INSTRUCTIONS FOR THE TASK:
Here are some records; copy every line that holds the word "evasionloisirs".

------ RAW DATA ------

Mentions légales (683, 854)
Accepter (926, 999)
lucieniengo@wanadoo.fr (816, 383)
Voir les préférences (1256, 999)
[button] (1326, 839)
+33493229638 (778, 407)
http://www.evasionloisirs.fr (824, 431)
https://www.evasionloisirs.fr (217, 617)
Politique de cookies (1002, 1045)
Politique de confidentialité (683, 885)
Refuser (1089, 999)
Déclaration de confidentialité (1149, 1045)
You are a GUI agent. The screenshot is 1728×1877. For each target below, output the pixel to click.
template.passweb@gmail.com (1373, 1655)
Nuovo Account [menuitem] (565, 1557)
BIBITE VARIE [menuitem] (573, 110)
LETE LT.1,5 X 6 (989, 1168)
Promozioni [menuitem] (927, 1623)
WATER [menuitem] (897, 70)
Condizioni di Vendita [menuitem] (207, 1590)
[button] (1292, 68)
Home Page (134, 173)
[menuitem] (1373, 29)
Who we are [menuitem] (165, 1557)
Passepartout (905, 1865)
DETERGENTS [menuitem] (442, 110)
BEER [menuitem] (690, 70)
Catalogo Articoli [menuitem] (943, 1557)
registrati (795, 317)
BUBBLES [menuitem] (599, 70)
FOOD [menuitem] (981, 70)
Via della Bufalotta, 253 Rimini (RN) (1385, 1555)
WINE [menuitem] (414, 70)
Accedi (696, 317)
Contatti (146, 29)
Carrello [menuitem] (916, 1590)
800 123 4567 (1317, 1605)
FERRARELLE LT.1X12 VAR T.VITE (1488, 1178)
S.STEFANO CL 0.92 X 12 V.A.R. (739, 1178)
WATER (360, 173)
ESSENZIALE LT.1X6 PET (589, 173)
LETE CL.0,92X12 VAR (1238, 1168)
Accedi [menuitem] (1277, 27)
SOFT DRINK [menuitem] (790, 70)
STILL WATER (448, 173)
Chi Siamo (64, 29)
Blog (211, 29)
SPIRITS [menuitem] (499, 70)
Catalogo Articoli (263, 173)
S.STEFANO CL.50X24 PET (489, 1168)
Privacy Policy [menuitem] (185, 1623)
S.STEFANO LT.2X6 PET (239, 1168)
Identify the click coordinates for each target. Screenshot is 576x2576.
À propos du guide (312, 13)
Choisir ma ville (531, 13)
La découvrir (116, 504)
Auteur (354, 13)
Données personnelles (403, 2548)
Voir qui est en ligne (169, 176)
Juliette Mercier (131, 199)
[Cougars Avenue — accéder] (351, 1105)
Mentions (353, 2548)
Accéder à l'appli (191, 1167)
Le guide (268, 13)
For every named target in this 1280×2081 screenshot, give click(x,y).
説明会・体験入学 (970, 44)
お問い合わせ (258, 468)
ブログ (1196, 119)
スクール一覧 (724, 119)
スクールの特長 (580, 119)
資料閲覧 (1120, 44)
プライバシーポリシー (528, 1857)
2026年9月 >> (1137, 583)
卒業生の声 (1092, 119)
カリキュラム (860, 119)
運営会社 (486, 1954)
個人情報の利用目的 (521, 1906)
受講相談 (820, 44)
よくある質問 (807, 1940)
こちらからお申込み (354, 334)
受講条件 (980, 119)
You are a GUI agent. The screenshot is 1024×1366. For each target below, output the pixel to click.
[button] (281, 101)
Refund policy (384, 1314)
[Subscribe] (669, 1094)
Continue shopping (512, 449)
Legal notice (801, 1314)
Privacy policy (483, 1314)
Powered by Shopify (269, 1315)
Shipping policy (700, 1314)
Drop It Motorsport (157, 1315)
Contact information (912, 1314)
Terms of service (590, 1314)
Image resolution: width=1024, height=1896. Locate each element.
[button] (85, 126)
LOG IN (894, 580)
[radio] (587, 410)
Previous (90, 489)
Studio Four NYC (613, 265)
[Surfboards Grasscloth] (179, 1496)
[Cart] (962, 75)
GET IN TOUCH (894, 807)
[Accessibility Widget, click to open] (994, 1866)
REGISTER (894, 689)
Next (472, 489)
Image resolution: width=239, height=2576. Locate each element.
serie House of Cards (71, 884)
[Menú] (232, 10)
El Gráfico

------

RESPONSE FOR THIS EXERCISE:
http://www.evasionloisirs.fr (824, 431)
https://www.evasionloisirs.fr (217, 617)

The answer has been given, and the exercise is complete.